Un membre du 3 R22eR au Mali

Agrandir l'image Le Capt Roney, à gauche, collabore au quotidien avec plusieurs partenaires étrangers.

Par Édouard Dufour, Journal Adsum

La force opérationnelle canadienne déployée au Mali dans le cadre de l’opération PRESENCE mise sur l’expertise de 250 membres. Son mandat premier est d’offrir une capacité d’évacuation aéromédicale avancée à la Mission multidimensionnelle intégrée des Nations Unies pour la stabilisation au Mali (MINUSMA). L’Adsum s’est entretenu avec le capitaine William Roney, un membre du 3e Bataillon, Royal 22e Régiment (3 R22eR) qui occupe la fonction d’officier de liaison terrestre au Mali.

C’est avec une vingtaine de ses camarades du 3 R22eR que le Capt Roney a été déployé au Mali en juillet. Installé au Camp Castor, l’un des trois camps de base majeurs répondant aux besoins des 57 États soutenant la MINUSMA, le Capt Roney assiste aux rencontres de planification quotidiennes des forces alliées.
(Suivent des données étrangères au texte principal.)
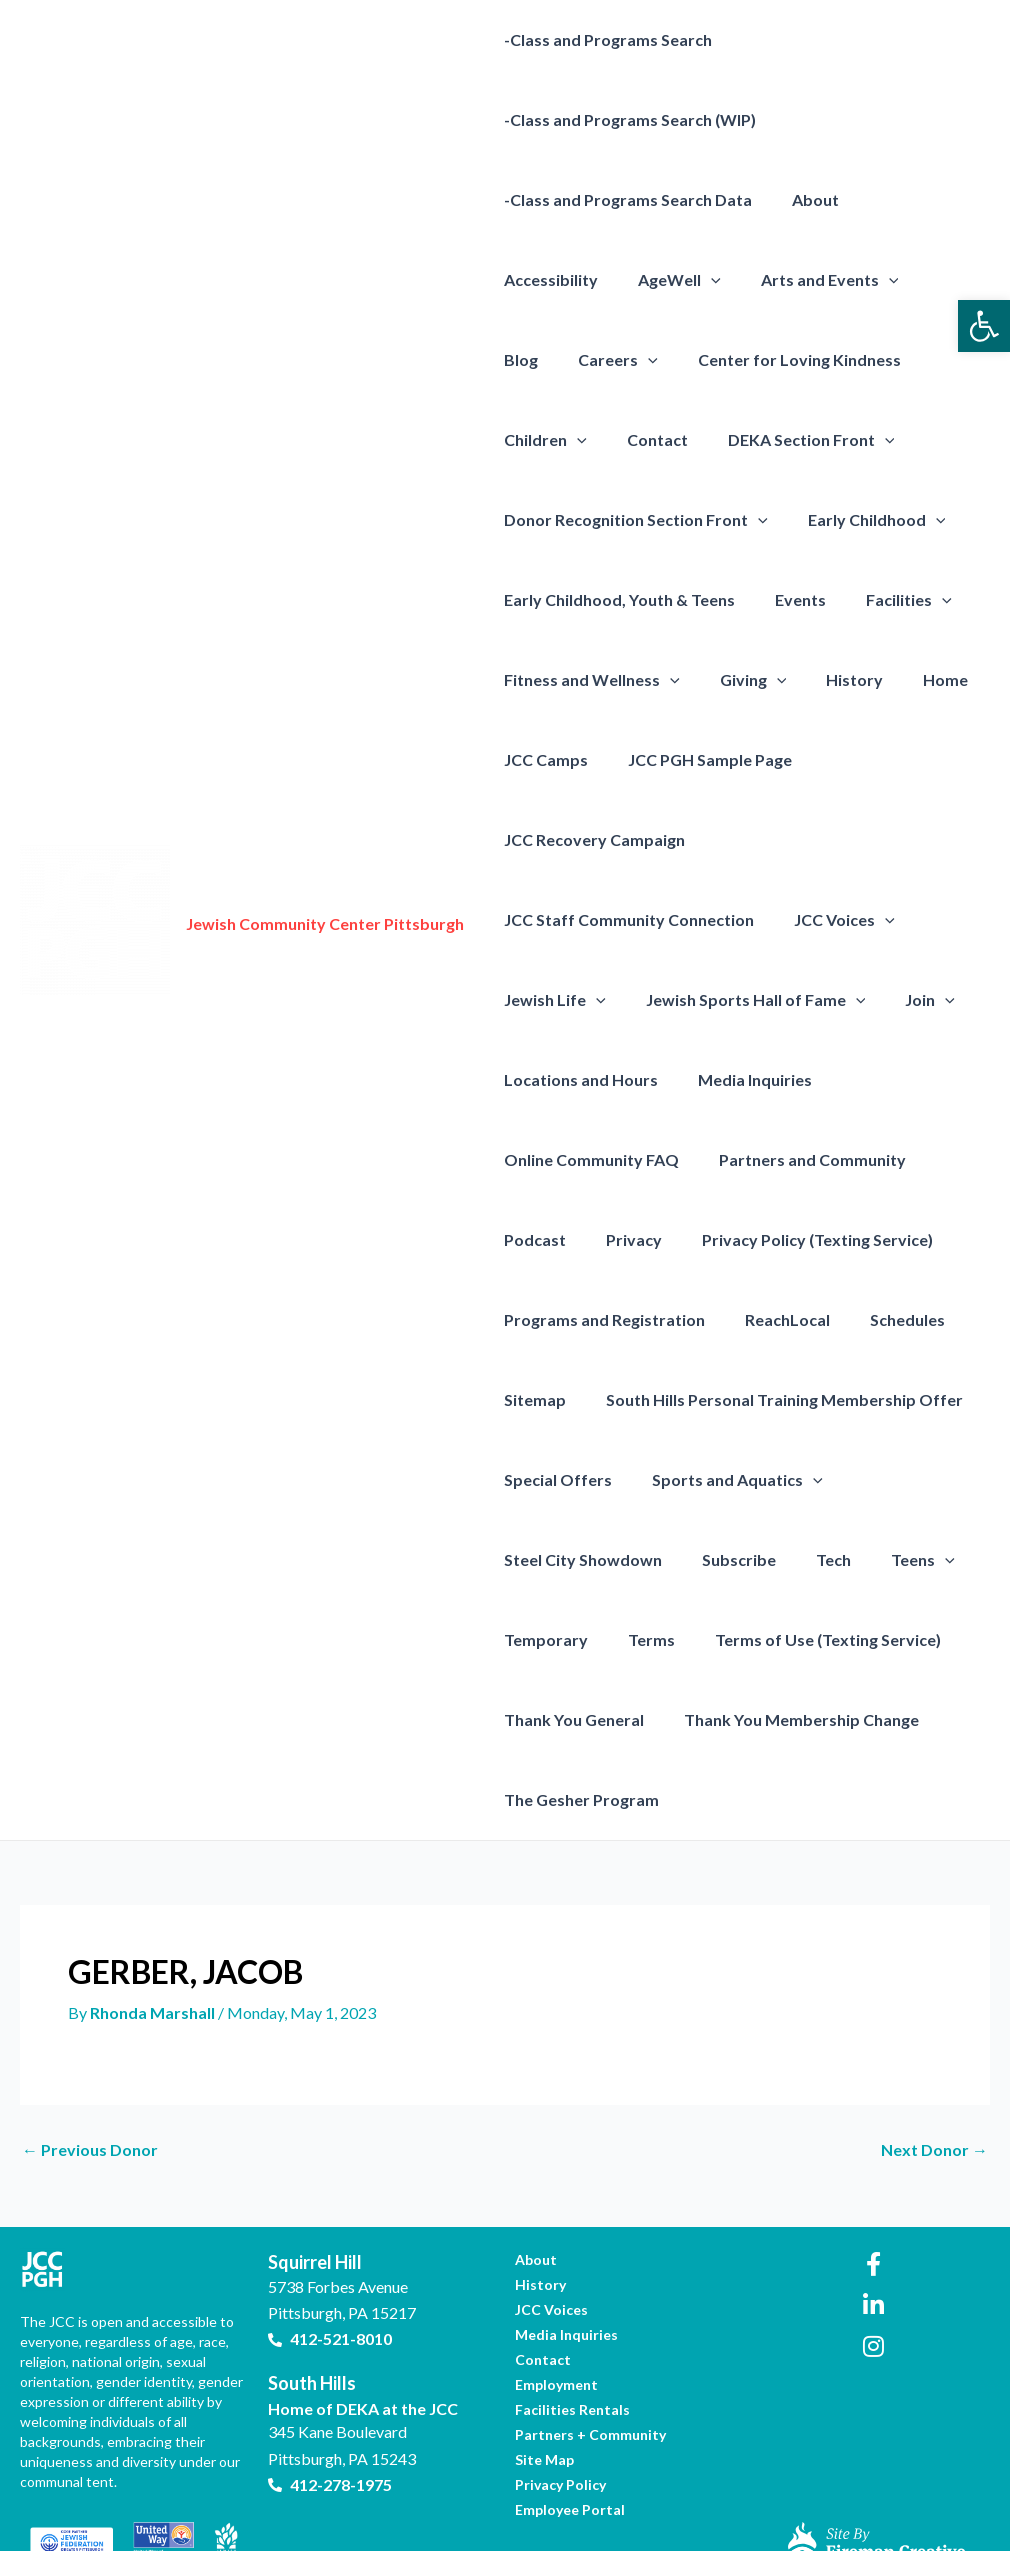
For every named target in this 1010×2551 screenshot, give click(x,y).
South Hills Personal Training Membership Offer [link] (772, 1319)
Les informations qu’il recueille lui permettent de conseiller avec justesse la chaîne de commandement canadienne. Le Capt Roney explique que celle-ci peut alors «coordonner efficacement l’assistance qu’elle offre à ses différents partenaires».

Parcourant une zone aérienne à l’aide de trois hélicoptères Chinook et de cinq Griffons, les militaires canadiens concentrent leurs efforts à l’évacuation aéromédicale. Le fait que nous puissions évacuer les blessés rapidement, et peu importe où ils sont rassure nos partenaires et leur donne plus de marge de manœuvre», affirme le Capt Roney. Il ajoute que plusieurs membres du 3 R22eR sont spécifiquement assignés à la protection des appareils, tout en précisant que les interventions aériennes évitent aux partenaires d’être confrontés à de nombreuses situations périlleuses au sol, telles que «la détonation d’engins explosifs improvisés». Depuis son arrivée au Mali, le Capt Roney dénombre déjà des sauvetages héliportés orchestrés par les FAC ayant fait «une grande différence» pour leurs partenaires. Afin de répondre aux urgences médicales, les militaires canadiens, français et chinois ont tous construit des camps médicaux près de Gao.

Contexte ambiant

Le Capt Roney fait état d’une situation complexe au Mali où les affrontements avec des groupes terroristes s’avèrent tangibles. Il affirme que selon les différentes régions, les groupes ethniques et le niveau de soutien au gouvernement malien, une vingtaine de groupes prennent part au conflit. Le Capt Roney compare le conflit géopolitique au Mali à une toile d’araignée.

Ce premier déploiement représente pour l’officier de liaison une opportunité d’obtenir davantage d’expérience et des responsabilités additionnelles sur le terrain. Il demeure également optimiste pour la suite de l’op PRESENCE. «Je crois que cette coopération internationale est un effort noble qui donne de l’espoir. Ça fait du bien de voir que des nations de partout dans le monde peuvent s’unir pour une même cause», soutient-il, confiant.

Séparé des siens par des milliers de kilomètres depuis déjà plusieurs semaines, le Capt Roney tient à remercier tout spécialement Emily, celle qu’il aime, pour «sa patience et son soutien».